Investors are willing to pay top dollar for newly delivered industrial product even without a tenant in place, allowing the buyer to capitalize on current market demand while avoiding potential construction risks brought on by supply chain issues.
The Denver retail market was arguably the hardest-hit asset class following the coronavirus outbreak but enjoyed a rebound in 2021. A boom in consumer spending was a key driver for the recovering sector in the last year. Personal savings added up during the pandemic as people stayed home, and those savings translated into a substantial uptick in spending. Additionally, fiscal support provided by the U.S. government throughout the pandemic provided consumers with additional funds at their disposal.
The pandemic accelerated the rise of e-commerce, which has cut into traditional retail market share. But sales at brick-and-mortar locations also rose in the last year, prompting tenants to expand their footprints. Trailing 12-month absorption totals 1.1 million SF, a sharp rebound after 850,000 SF was vacated in 2020. Asking rents are on the rise, increasing by 2.9% year-over-year. Investors have returned to the market; sales volume in 2021 was the best year on record.

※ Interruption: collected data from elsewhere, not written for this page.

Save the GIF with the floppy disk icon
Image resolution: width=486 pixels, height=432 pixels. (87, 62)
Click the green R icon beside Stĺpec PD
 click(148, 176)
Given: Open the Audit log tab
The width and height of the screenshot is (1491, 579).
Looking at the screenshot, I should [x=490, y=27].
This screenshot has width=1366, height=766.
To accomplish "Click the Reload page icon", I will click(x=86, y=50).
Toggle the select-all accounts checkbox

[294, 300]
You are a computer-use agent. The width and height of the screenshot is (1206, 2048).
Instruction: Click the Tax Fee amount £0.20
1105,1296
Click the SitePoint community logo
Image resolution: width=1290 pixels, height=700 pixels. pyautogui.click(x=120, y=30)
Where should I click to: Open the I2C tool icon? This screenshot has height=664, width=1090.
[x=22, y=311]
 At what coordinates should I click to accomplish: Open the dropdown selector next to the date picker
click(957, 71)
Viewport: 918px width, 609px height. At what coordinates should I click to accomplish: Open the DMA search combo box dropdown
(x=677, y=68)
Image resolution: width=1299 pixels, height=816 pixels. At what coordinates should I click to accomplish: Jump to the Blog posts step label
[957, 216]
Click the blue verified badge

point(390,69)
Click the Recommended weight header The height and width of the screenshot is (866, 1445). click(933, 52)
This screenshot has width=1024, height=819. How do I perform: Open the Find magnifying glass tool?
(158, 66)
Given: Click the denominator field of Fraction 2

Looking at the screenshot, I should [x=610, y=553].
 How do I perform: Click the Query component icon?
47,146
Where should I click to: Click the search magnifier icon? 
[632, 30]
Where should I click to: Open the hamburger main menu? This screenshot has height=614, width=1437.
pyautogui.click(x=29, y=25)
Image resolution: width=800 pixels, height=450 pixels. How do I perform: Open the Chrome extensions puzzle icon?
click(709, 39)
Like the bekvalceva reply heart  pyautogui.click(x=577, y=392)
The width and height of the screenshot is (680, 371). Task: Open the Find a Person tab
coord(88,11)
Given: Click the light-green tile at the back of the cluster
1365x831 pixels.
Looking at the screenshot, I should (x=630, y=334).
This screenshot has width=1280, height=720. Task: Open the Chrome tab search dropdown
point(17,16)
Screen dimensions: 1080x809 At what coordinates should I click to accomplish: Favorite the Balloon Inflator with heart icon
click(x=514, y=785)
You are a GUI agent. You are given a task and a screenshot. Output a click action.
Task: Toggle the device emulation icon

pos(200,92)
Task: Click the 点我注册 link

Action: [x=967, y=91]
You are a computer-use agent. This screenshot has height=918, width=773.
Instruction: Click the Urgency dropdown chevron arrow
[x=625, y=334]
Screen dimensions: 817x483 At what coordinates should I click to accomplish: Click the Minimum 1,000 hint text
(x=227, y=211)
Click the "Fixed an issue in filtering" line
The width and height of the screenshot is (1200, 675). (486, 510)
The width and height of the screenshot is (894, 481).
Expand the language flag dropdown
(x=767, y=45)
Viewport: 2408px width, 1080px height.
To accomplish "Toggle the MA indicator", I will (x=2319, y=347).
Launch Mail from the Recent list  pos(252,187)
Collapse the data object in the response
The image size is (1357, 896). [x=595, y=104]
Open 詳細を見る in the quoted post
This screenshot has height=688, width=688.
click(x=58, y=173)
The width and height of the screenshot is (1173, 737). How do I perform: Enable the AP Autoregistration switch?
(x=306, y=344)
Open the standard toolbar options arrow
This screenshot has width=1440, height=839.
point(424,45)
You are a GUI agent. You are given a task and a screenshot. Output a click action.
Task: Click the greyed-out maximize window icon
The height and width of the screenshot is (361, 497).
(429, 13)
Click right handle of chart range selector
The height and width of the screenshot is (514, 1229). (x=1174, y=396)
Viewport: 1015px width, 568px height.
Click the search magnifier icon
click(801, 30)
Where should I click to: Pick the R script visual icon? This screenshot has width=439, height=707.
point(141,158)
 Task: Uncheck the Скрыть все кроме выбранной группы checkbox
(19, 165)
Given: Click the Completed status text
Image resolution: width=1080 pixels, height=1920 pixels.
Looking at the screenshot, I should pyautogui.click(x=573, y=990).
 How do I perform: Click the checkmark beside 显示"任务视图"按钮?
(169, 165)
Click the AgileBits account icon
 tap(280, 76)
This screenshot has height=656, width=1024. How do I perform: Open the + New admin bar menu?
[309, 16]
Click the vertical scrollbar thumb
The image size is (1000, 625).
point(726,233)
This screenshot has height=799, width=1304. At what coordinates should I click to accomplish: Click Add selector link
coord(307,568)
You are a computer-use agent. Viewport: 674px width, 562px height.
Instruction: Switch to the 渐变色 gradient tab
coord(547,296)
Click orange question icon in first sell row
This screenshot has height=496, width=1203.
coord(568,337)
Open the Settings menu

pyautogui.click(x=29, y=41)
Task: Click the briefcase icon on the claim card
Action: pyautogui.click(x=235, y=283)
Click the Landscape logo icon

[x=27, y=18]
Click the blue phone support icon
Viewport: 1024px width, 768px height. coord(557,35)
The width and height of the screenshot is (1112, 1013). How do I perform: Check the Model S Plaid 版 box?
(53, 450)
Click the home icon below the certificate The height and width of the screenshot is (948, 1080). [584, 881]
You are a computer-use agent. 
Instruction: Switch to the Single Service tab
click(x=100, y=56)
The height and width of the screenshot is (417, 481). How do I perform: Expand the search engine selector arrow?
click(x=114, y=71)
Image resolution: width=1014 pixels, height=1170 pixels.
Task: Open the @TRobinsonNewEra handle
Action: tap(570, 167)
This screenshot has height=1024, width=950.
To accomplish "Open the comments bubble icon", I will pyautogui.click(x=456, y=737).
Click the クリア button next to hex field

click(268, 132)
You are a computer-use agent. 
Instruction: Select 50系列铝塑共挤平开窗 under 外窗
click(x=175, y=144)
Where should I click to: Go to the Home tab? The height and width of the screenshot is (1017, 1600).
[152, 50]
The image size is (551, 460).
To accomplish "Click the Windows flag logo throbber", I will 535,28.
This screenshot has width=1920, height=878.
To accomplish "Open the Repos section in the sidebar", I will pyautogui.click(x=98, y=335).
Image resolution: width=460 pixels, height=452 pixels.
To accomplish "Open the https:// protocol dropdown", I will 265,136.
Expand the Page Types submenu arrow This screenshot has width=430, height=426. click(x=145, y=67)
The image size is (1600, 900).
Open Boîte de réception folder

While retail fundamentals have improved, the sector still faces headwinds in 2022. Foot traffic returned to Denver’s urban areas, including Downtown and Cherry Creek, with the successful roll out of the vaccine. But the omicron variant is dampening momentum with return-to-office plans delayed and many consumers staying home in the wake of the recent surge. Retailers continue to struggle with supply and labor shortages. This issue is felt across all economic sectors and will take time to resolve.